John Wayne abandoned what his The Big Trail director demanded of him in great frustration.
Having had minor film roles as the sound era was coming into Hollywood during the late 1920s, John Wayne finally had his big break with The Big Trail. The 23-year-old prop boy was spotted by director Raoul Walsh moving studio furniture when he cast him in the Western’s starring role as Breck Coleman. The filmmaker suggested that the young Marion Morrison use Anthony Wayne as his stage name after the Revolutionary War General “Mad” Anthony Wayne. However, the Fox Studios boss Winfield Sheehan thought it sounded “too Italian”, so suggested “John Wayne” instead.
The Big Trail would be the first big-budget outdoor movie of the sound era, filmed in the still largely empty American Southwest with hundreds of extras with a budget of a then-whopping $2 million. Although the 70mm epic would be a massive box office flop, the film would be praised decades later by modern critics and selected for preservation in the National Film Registry by the US Library of Congress in 2006.
Before his first screen test for the movie, Wayne had a demand from his director that left him extremely frustrated.
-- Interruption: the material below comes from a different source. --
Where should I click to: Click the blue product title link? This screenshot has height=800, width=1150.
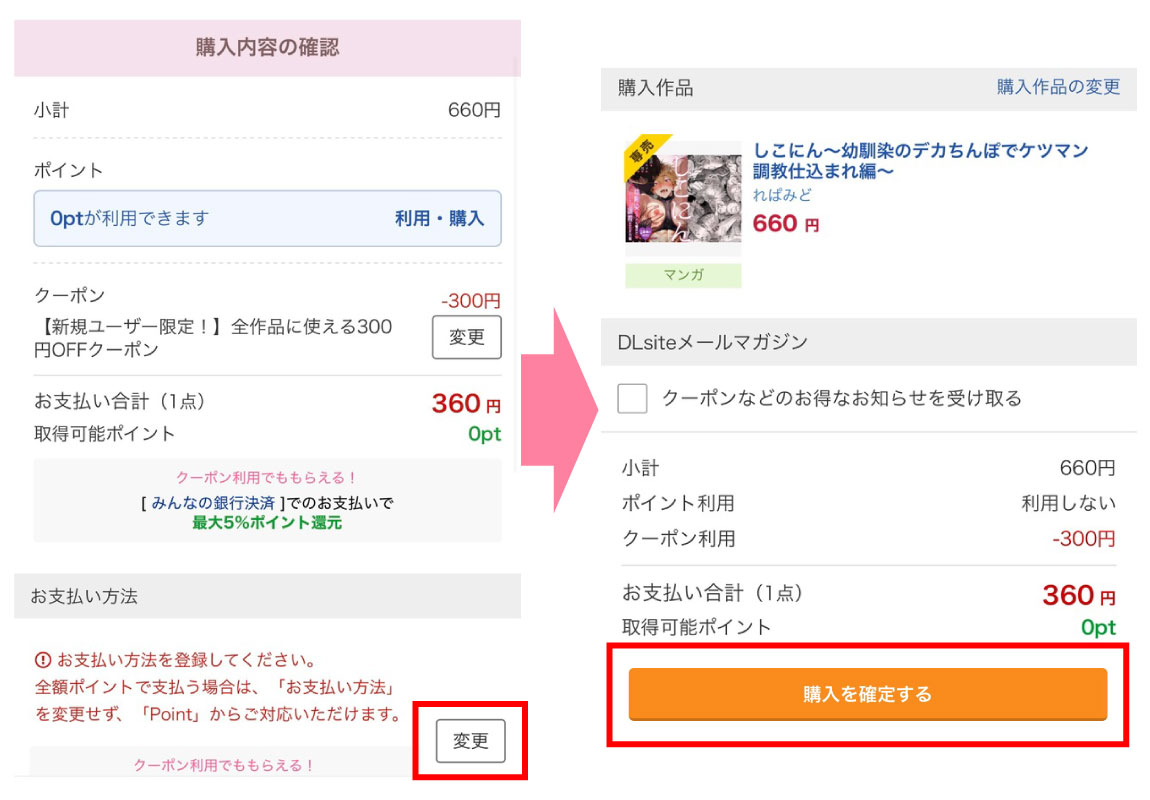coord(920,160)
As shared on Instagram by Wayne’s estate, Duke’s unfin ished autobiography reads: “Before the test, Walsh wanted me to go to a drama coach. The studio had sent the coaches out from New York. because — insecurity, just slightly more rampant then than it is now — the bosses figured the silent motion picture directors were nearly expendable because most of them didn’t know anything about dialogue.
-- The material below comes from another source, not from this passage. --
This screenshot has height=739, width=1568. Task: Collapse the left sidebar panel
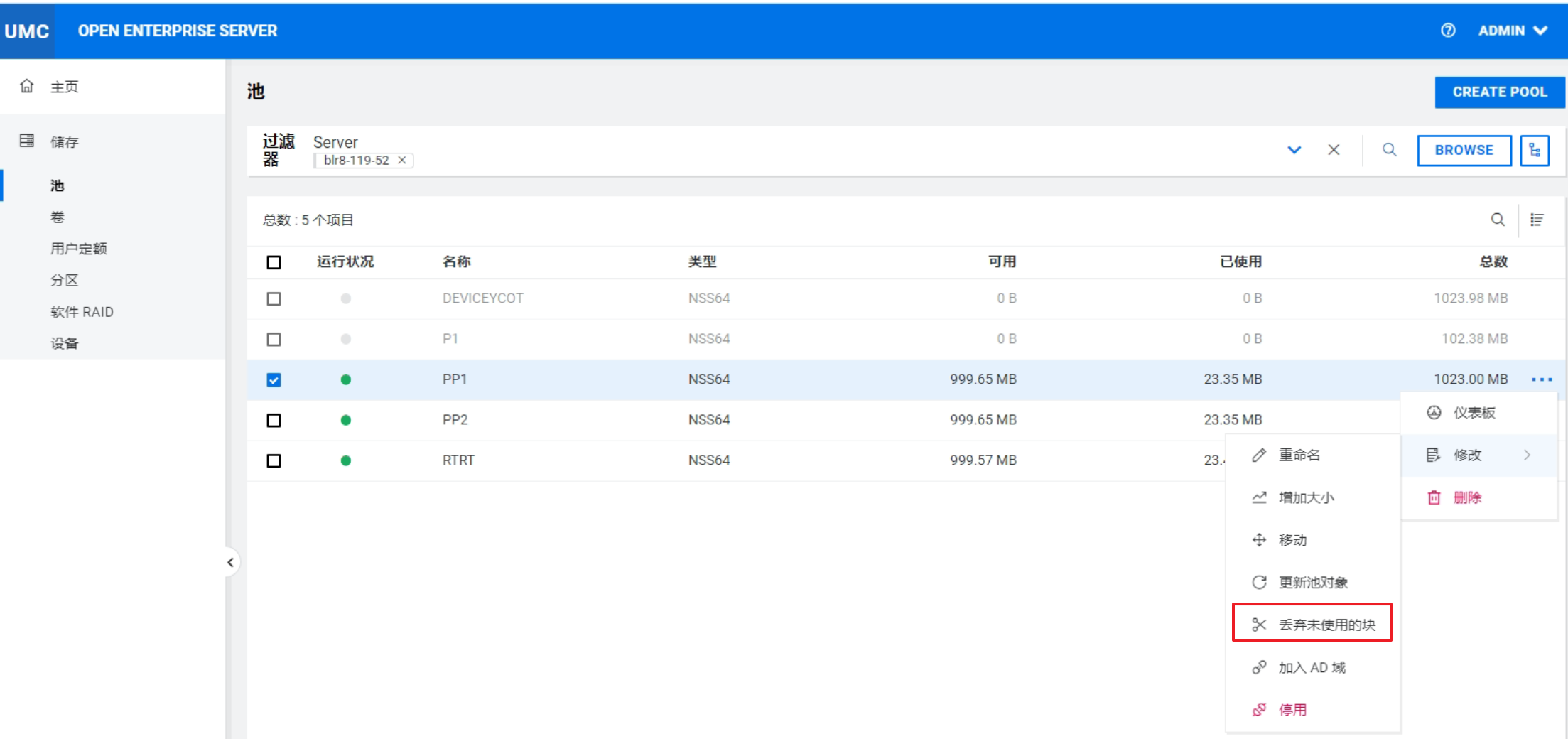pos(230,563)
“The studio heads got very involved in ‘Haste, thee nymph, and bring to me youthful jest’ type of dialogue, and I was to meet the now standard studio requirement of taking the lessons. The coach, whose name I’ve long since forgotten, but whose black cape and sweeping manners I’ll never forget, went to work on what must have been the most reluctant student he’d ever seen.”
Wayne continued: “He kept working on the lines where I have to return to the camp and Zeke, the old man in the film, is going on into the valley. At this point, I was to say, ‘Zeke, when you see that GREAT WHITE MOUNTAIN, say hello for me.’ I kept at it and before long, I was swirling my arms around an imaginary camp and booming, ‘Zeke, when you see that GREAT WHITE MOUNTAIN, SAY HELLO FOR ME.’ I got so I could stretch the word ‘Great’ and ‘Me’ out to interminable lengths. Within days of saying HELLO to the GREAT WHITE MOUNTAIN, I had had enough.
“I stopped going but I continued with my other activities; workouts which required me to throw hatchets at things and practice with knives. At this, I was good.”